(Beginning of Data)

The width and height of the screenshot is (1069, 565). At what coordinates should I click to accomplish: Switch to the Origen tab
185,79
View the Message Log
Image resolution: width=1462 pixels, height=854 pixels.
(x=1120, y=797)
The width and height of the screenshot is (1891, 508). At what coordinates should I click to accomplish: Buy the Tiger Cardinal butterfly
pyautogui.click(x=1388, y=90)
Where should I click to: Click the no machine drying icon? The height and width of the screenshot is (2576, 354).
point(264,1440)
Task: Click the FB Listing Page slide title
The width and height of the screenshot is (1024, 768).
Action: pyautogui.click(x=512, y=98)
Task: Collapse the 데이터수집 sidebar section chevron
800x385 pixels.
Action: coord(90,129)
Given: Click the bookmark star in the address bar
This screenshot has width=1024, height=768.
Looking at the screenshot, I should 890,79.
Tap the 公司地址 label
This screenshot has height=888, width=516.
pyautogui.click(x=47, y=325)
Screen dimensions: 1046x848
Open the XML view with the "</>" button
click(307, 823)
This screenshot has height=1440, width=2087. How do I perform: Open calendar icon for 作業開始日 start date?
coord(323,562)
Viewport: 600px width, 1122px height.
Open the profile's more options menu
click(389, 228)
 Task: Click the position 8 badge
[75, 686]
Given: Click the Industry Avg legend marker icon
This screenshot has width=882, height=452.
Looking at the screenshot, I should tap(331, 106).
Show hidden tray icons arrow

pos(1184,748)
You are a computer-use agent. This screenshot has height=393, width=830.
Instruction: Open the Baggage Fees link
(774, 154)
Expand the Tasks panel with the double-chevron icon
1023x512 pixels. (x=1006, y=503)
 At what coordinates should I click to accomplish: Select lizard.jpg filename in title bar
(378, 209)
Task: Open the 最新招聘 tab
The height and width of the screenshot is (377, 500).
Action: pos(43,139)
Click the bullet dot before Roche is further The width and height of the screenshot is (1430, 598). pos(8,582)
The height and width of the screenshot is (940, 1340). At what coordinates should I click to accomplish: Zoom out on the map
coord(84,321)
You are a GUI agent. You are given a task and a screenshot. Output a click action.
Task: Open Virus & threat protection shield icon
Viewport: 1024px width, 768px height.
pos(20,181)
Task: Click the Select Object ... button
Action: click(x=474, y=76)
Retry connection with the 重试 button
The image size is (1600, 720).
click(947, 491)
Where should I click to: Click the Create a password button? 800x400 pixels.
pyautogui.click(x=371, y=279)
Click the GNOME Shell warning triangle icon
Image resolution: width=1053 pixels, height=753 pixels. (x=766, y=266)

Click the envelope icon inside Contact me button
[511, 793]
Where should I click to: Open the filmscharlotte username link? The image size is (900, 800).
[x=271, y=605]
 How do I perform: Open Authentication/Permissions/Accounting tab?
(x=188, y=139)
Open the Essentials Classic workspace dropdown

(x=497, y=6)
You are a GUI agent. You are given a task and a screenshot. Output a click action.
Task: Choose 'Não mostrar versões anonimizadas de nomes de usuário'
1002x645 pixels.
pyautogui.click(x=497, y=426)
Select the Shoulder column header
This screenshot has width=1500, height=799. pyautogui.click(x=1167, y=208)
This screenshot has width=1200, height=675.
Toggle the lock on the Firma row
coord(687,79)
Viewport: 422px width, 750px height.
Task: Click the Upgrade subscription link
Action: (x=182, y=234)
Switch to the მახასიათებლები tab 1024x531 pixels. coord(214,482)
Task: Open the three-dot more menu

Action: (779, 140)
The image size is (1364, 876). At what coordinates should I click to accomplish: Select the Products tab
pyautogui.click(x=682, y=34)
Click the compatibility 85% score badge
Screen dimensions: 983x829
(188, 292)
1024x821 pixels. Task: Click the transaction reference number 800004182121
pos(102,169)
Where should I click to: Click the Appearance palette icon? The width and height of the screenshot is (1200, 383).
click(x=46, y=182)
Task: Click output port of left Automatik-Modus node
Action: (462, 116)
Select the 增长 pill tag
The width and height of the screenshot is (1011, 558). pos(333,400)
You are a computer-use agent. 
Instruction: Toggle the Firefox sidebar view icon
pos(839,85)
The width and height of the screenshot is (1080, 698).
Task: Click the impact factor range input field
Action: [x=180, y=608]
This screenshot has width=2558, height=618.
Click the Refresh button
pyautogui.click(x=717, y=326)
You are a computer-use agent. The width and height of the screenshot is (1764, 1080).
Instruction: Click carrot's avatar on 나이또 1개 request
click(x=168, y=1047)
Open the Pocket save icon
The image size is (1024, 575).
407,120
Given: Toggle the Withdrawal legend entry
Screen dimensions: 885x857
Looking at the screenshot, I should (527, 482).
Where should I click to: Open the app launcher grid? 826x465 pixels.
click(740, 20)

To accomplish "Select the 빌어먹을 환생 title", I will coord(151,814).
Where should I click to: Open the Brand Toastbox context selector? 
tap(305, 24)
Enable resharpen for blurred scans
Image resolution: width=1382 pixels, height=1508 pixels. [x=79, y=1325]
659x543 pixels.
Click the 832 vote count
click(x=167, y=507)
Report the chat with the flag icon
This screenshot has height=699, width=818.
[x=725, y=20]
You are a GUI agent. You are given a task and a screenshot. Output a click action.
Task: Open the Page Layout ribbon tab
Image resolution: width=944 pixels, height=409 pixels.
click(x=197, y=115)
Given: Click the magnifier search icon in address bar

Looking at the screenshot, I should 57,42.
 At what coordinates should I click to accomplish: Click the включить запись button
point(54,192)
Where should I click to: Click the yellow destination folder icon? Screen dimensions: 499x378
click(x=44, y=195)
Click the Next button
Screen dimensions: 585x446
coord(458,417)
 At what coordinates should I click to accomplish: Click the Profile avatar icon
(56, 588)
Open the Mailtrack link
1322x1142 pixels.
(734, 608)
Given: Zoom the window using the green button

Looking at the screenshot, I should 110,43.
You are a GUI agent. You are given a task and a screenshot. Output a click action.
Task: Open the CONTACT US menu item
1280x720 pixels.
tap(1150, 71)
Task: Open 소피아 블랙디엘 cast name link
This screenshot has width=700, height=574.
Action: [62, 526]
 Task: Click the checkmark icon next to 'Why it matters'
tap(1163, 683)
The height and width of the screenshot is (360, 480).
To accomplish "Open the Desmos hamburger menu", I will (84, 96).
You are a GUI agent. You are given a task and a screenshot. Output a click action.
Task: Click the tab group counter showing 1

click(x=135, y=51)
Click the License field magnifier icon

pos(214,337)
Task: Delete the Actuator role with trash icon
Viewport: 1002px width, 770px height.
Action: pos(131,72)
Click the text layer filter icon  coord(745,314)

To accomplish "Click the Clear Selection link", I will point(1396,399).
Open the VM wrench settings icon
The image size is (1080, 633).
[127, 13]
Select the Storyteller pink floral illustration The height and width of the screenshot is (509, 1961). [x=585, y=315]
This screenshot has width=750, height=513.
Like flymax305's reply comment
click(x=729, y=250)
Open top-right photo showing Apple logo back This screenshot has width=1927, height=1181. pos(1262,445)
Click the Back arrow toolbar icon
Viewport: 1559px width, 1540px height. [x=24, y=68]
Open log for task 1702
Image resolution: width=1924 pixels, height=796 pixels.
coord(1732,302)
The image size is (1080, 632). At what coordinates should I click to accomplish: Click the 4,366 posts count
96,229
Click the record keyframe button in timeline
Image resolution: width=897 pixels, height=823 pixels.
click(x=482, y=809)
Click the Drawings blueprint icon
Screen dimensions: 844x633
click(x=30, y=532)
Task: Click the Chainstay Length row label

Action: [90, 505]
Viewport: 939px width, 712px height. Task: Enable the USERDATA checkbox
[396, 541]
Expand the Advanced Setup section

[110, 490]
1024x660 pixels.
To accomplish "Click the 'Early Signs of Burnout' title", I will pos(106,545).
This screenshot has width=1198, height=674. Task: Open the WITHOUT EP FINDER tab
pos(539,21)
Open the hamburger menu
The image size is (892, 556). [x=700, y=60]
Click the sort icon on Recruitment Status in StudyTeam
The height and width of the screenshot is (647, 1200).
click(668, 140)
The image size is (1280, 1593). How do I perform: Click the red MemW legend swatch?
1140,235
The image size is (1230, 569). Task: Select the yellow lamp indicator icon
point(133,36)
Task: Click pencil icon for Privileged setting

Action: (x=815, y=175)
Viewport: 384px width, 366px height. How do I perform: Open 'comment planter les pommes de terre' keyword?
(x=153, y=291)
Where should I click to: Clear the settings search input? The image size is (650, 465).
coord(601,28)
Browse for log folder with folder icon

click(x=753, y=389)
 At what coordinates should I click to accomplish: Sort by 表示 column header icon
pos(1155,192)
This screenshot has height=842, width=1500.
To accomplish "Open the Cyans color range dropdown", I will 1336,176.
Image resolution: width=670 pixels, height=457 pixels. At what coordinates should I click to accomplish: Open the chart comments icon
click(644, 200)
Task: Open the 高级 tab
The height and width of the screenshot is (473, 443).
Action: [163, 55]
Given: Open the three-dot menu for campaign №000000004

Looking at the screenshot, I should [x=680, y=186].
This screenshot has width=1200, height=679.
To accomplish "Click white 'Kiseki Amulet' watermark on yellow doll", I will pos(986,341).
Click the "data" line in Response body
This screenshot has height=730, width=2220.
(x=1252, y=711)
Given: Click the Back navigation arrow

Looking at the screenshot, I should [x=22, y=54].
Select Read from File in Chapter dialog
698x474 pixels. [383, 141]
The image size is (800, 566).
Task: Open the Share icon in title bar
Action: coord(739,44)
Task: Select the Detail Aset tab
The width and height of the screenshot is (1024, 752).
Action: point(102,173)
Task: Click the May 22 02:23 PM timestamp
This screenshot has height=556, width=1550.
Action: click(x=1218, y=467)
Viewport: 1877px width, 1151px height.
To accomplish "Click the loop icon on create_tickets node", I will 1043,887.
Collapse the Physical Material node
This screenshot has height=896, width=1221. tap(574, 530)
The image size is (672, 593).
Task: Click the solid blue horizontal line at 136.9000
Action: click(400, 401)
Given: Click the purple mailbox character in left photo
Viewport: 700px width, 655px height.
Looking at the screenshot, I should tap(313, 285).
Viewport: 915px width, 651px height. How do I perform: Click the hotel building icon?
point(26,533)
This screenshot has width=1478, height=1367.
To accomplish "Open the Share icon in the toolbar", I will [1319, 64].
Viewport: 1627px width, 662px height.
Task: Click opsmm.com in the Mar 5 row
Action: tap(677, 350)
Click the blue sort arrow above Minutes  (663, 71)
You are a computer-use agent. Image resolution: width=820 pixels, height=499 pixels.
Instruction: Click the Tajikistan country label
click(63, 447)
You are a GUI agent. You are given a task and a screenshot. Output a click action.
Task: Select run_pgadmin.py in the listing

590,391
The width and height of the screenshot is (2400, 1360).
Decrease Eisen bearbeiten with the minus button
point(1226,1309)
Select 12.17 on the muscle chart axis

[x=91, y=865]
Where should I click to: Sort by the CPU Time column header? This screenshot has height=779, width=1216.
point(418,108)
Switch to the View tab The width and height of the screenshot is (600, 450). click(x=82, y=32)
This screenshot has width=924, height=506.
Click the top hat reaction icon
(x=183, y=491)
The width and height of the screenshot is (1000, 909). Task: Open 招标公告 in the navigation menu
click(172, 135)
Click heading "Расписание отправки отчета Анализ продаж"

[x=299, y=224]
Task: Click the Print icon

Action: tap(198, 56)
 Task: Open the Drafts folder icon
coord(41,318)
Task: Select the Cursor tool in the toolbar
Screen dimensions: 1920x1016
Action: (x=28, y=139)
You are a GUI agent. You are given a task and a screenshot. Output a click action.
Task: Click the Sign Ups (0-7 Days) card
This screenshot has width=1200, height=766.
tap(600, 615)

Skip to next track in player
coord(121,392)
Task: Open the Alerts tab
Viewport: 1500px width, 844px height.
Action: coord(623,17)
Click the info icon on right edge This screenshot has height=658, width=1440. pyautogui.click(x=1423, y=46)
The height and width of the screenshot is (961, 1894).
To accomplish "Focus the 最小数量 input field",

(End of Data)

Where a line in the entries holds the word "photo", copy that line.

**Output for this task:**
Open top-right photo showing Apple logo back This screenshot has width=1927, height=1181. pos(1262,445)
Given: Click the purple mailbox character in left photo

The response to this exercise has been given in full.